Of course, replace “yourwebsite.com” with the actual location you want to show to students. The site will be fully interactive, as if the student were on the site outside of LearningStudio. Again, they can log in to their accounts, create new information, post a status update, or whatever it is you have in mind from the site. Or, they can simply read the site, watch any videos it shows, and so on.

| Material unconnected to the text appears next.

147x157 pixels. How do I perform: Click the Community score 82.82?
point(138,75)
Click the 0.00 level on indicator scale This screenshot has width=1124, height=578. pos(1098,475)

One note about iframes, though, is that they can be tricky if the Web site you want to include starts with https:// (note the “s” at the end of http). This denotes a secure site, and if that site requires a log in, students are stuck unless they have login credentials. For example, if you happened to try to embed your Amazon.com account info page into an iframe, students wouldn’t be able to see it because they would not be logged in as you. This is good for security, but to use a less obvious example, suppose you wanted to use an iframe to share a Google document with students; they would not be permitted to see the document unless you had also already given them permission to see it and they can log in to their own Google accounts. In short, you’ll need to test how the secure site will react before using it in an iframe.

But, with that one caveat, the iframe is a useful and powerful tool. Try it out sometime in one of your courses!